Ele então me deu um leve tapinha nas costas e foi acabar de chegar em casa. Tirei a gaiola do prego da parede, coloquei sobre a mesa e fiquei sentado defronte a ela por algumas horas observando sorridente o biquinho voar arisco de um lado para o outro.
Quando Morfeu me embebedou com aquele sono insuportável não hesitei e fui cambaleando para a cama.
***
Dei-me conta que ainda estava naquela situação esdrúxula e inesperada.
Fui ao meu banheiro particular e enquanto dava descarga, ouvi e senti uma presença diferente no meu quarto. Pus a cabeça para fora e virei em direção à porta que se encontrava aberta. Tamanha era minha alegria que quase não percebi que meu pai estava sentado em minha cama sorrindo para mim.
— Oi filhão, bom dia! Disse como se nada de errado estivesse acontecendo.
— Poxa pai! Corri até ele, abraçando-o com força. Por que vocês fizeram isso comigo? Nunca fiquei de castigo assim?
Com sua calma característica e voz forte concisa, deitou sua mão calejada em meu ombro me confortando.

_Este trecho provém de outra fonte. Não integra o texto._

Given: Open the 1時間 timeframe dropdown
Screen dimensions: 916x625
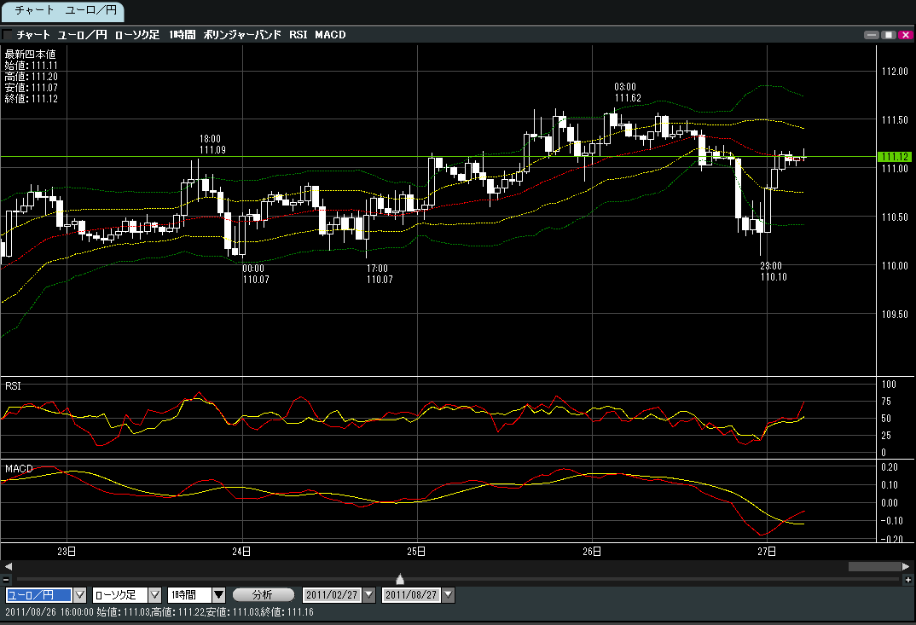Looking at the screenshot, I should (218, 595).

— Quem disse que você está de castigo?
— Como não? Falei com cuidado, num tom não muito alto, pois nunca tive a falta de bom senso de responder meu pai. Mais por respeito do que por temor, é mister ressaltar!
— Diga-me uma coisa, campeão: aqui no seu quarto faltou conforto, carinho ou comida?
— Não! Respondi meio cabreiro. Comi o pão do jeito que eu mais gostava e minha fruta preferida.
— E amor?
— Mas você e minha mãe me prenderam...
— Poxa, pelo visto você não leu nosso bilhete!?
As coisas começaram a clarear em minha mente.
— Meu Deus! Espantei-me.
— E além do mais, nós ficamos observando você lá do quintal o tempo todo, felizes e sorridentes por tê-lo conosco.
Foi aí então que eu tive certeza plena da lição que me foi dada. Como um guepardo, atropelei meu pai, passei voando por minha mãe que vinha pelo corredor e fui até a gaiola do biquinho. Levei-o ao quintal e abri rápido a portinhola. Ele voou rápido tal como quem não quer perder a única chance de conseguir sua alforria. Pousou no galho da goiabeira, me olhou com vigor e demasiado desprezo. Foi-se!
Deixei, de propósito, a mini-jaula cair no chão para quebrar e não ter nenhuma possibilidade de conserto.
— Preso, não há quem seja feliz!
Ao olhar para trás, vi meu pai de braço cruzado com minha mãe apoiada em seu ombro, meio chorosa.
— Pelo visto, campeão, você se desinteressou por criar passarinhos?
— É, foi! Respondi.
Minha mãe tirou o pano de prato do ombro e dando com ele carinhosamente em minhas costas, disse com a voz emocionada e embargada: — Vá tomar banho e almoçar! Está quase na hora de ir pro colégio.